Si nos fijamos, los sagrarios culturales operan exactamente igual. Bajo su seriedad litúrgica lo que se pretende en ellos es que ciertas realidades presumidas como incontestables y poderosas, pero nunca vistas en realidad y sólo intuidas por la recurrencia y la autoridad con que son invocadas, pueden hacerse realidad ante nosotros, aparecer literalmente como verdades materiales que incluso se podrían tocar si las medidas de seguridad no nos lo impidiesen. Todo museo o centro cultural es inevitablemente un lugar de evasión, igual que los parques de atracciones, no porque ambos sean espacios de ocio, sino porque uno y otro están repletos de objetos concebidos para cambiar de realidad, para huir de lo cotidiano y para procurar un viaje casi místico hacia los territorios de lo inefable, lo ucrónico y lo legendario. De pronto, los museos de Bellas Artes nos demuestran, en efecto, que la Belleza tiene domicilio estable. Los museos de Artesanía Popular hacen evidente que la Tradición es algo más que una entelequia o un simple look. La Identidad puede recibir su consistencia de museos que se presentan con frecuencia como de Historia Nacional, donde los rasgos nacionales o étnicos son expuestos como cosas realmente reales y obtienen los términos de su legitimidad. 

De igual modo, los museos de Antropología y de Etnología suelen estar ahí para brindarnos una imagen de lo exótico y de lo humano salvaje que responda a nuestras expectativas al respecto.
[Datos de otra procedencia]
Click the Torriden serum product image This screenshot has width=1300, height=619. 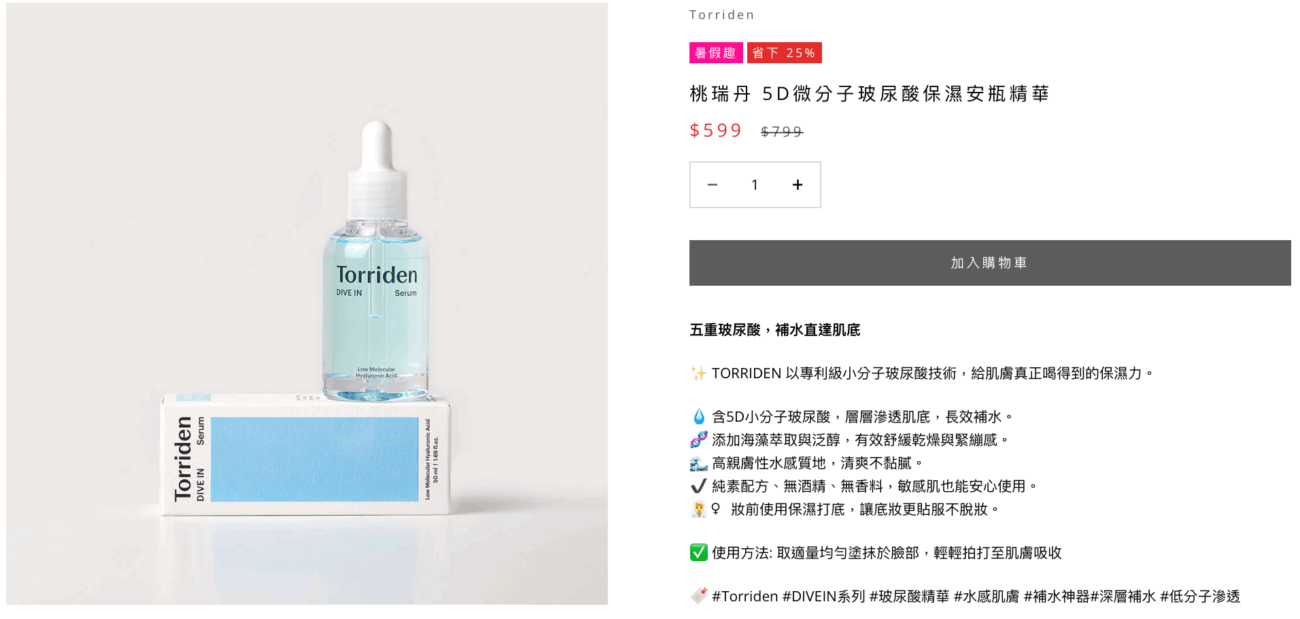[307, 304]
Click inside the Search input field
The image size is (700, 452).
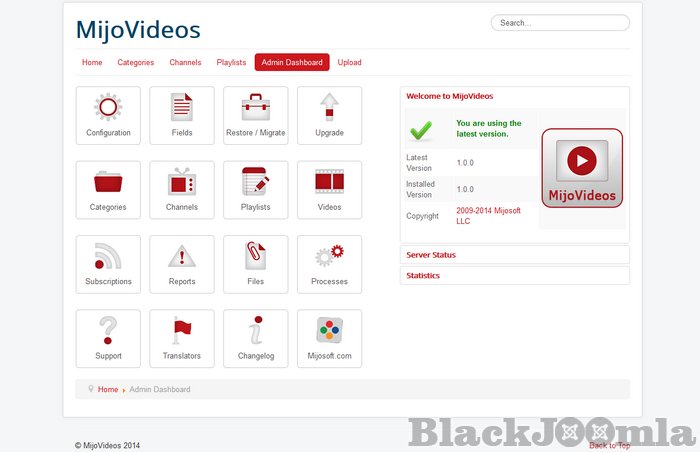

Los restos arqueológicos reciben la no menos estratégica tarea de confirmar que nuestro presente ya estaba de algún modo en el pasado. Las demostraciones en vivo de la Cultura Popular y Tradicional sirven para confirmar la imagen que el turista se hace de aquellos a quienes visita, que le brindan lo que su figuración de lo arcaico esperaba, al tiempo que los lugareños escenifican la comedia de su identidad. Los eco-museos en plena naturaleza no hacen sino explicitar esa misma voluntad por naturalizar lo mostrado, integrándolo en una escenificación «en exteriores» de su propia condición de verdad. Por su parte, ¿qué sería de la Vanguardia sino fuera por los lugares en que ésta puede practicar periódicamente sus piruetas?. Jean Baudrillard se ha referido al Centro Georges Pompidou de París como un monumento a la «disuasión cultural», que se levanta «sobre un escenario museal que sólo sirve para salvar la ficción humanista de la cultura».